Há que favorecer a afirmação de si e o reconhecimento do outro na exigência de uma instauração da ética do sujeito; o professor deve reconhecer o valor da troca que existe no grupo e entre ele e os alunos. Estes devem ser formados na ética do sujeito através de conhecimentos e de saberes.

22 - Porque a inovação, na área dos saberes e da sua aprendizagem, é permanente, exige-se, por parte de todos quantos estão envolvidos na relação pedagógica, uma contínua abertura de espírito à mudança e uma constante disponibilidade de adesão às melhores práticas de ensino exigidas pelo rigor e pela qualidade da formação que se pretende alcançar.

O choque democrático é a confrontação do mundo com os imperativos éticos e com os valores da democracia, permitindo desfazer a ordem estabelecida, não para se erigir em poder soberano mas para reconstituir as instituições do interior pela acção do sujeito.

A utopia, no seu jogo com a história e com o humano, tece laços múltiplos, por vezes aleatórios. Do choque democrático nasce um outro olhar sobre o sistema de educação e de formação. Abandona-se o modelo de reprodução social em favor do de mudança. Passa-se do ser ao agir, da transmissão à construção reflectida. Doravante, a formação dos professores deve permitir assumir as oportunidades e os riscos de uma transformação das práticas sociais, em relação com a globalização. As incertezas e as tensões atravessam a formação do mesmo modo que a democracia.

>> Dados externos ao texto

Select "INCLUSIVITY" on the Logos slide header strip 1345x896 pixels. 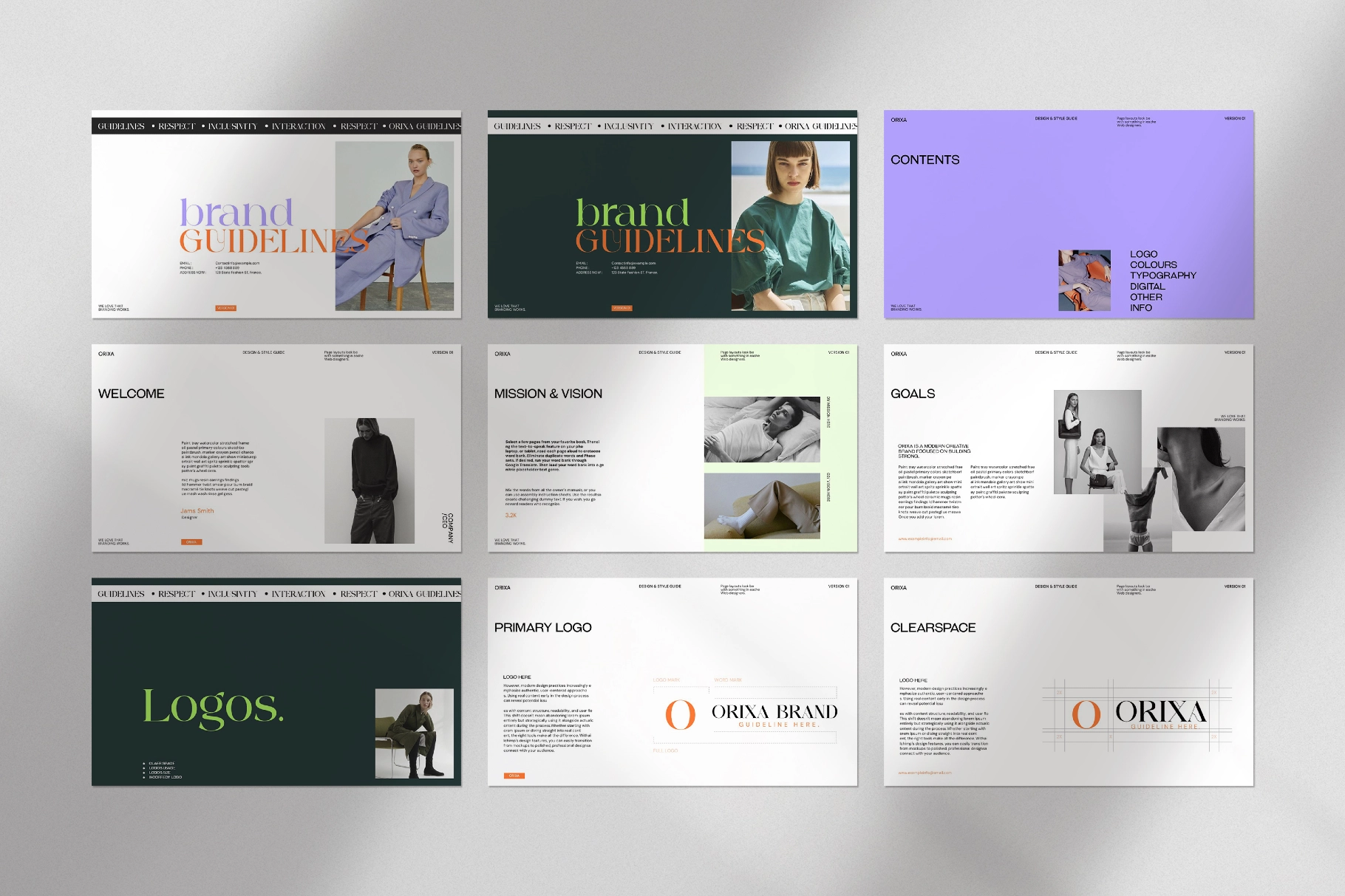point(231,593)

23 - Não podemos modificar o passado, mas devemos tirar dele as lições devidas; não podemos anulá-lo, mas reescrevê-lo. Contudo, depende de nós definir o futuro. Num sistema clássico, a questão da pedagogia não se colocava. Desde o momento em que se pretende desenvolver uma pedagogia sócio-centrada são exigidas outras intervenções: construir grupos, animar a sua dinâmica, prever actividades variadas visando os objectivos da aprendizagem. Porque o saber não se transmite, mas constrói-se, a propósito de problemas, activamente, dialecticamente, exige-se um novo esquema de transformações e a recusa de um modelo pedagógico magistro-centrado em favor de um modelo sócio-centrado. Só assim será possível atingir os objectivos educativos propostos. A educação é, na verdade, um processo de identificação interiorizante a realizar pelo educando, numa busca contínua de auto-estima pessoal, afirmada a partir da dialéctica estabelecida entre o seu eu actual e o seu eu ideal.

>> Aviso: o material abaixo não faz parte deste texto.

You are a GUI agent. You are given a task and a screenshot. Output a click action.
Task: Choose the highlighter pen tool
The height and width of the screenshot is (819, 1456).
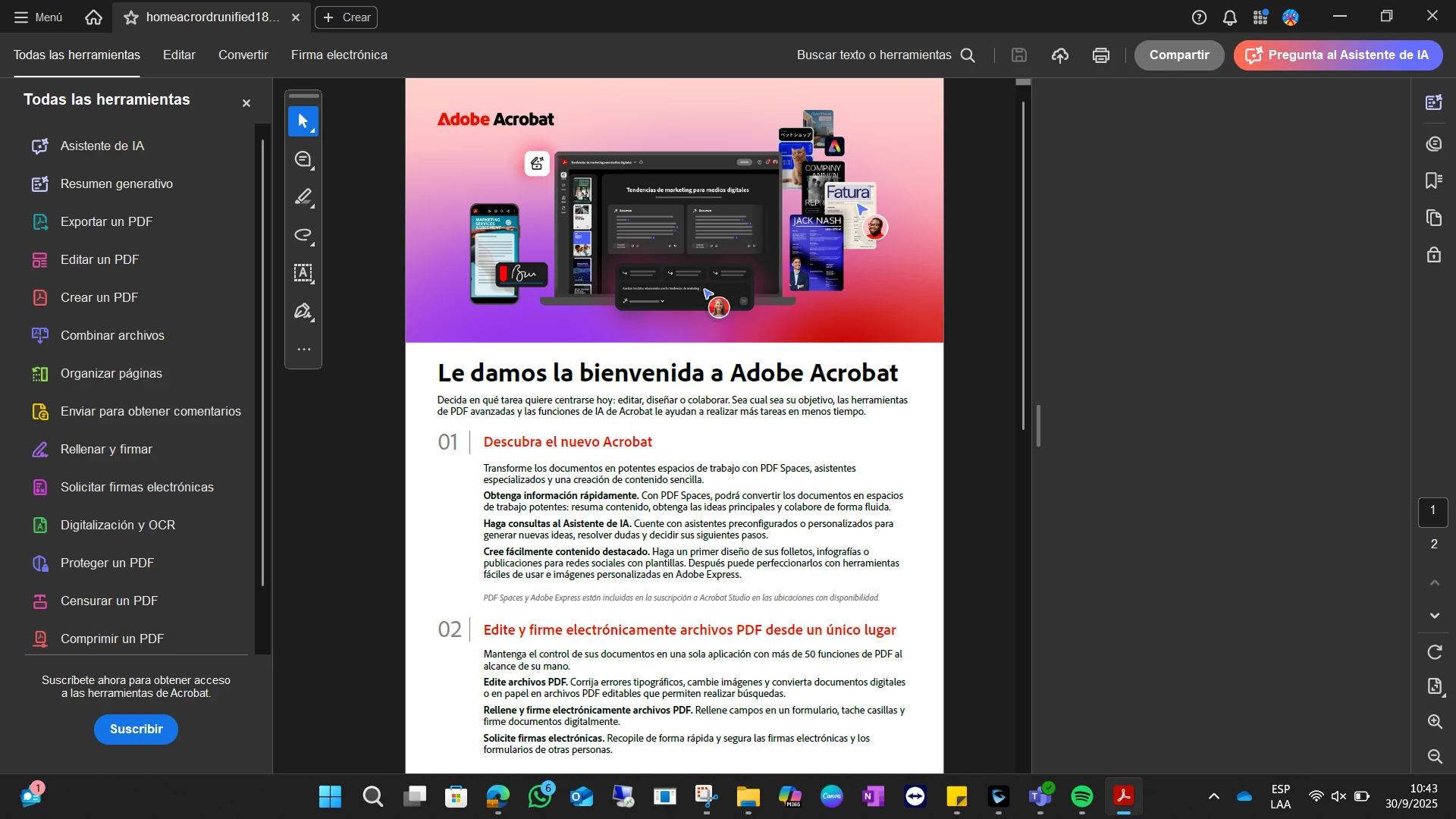tap(303, 197)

24 - A educação, enquanto factor regulador do desenvolvimento, encontra o seu quadro normativo num conceito determinado de sociedade e de cultura.

Na medida em que a educação, enquanto relação assimétrica, visa a transmissão de conhecimentos e de valores, a criação de aptidões, a formação e o aperfeiçoamento do homem, é indissociável da cultura, de que é um meio (de difusão e de renovação por excelência) e do desenvolvimento, de que é um dos principais factores. O desenvolvimento do indivíduo, por seu turno, é a condição do desenvolvimento da cultura. Neste sentido, não há cultura sem educação. A promoção do desenvolvimento significa o encorajamento da dinâmica própria do sujeito; esta dinâmica é, por sua vez, útil à sociedade, na medida em que coincide com a racionalidade, enquanto condição de uma sociedade livre. As modificações radicais ocorridas na sociedade contemporânea obrigam-nos a reexaminar teorias e práticas do desenvolvimento, até há pouco seguidas, em ordem à construção de novos possíveis pedagógicos, no respeito da singularidade na pluralidade e na diversidade dos indivíduos, na sociedade e na cultura que integram, tendo em atenção a importância do papel da confrontação das representações no processo educativo.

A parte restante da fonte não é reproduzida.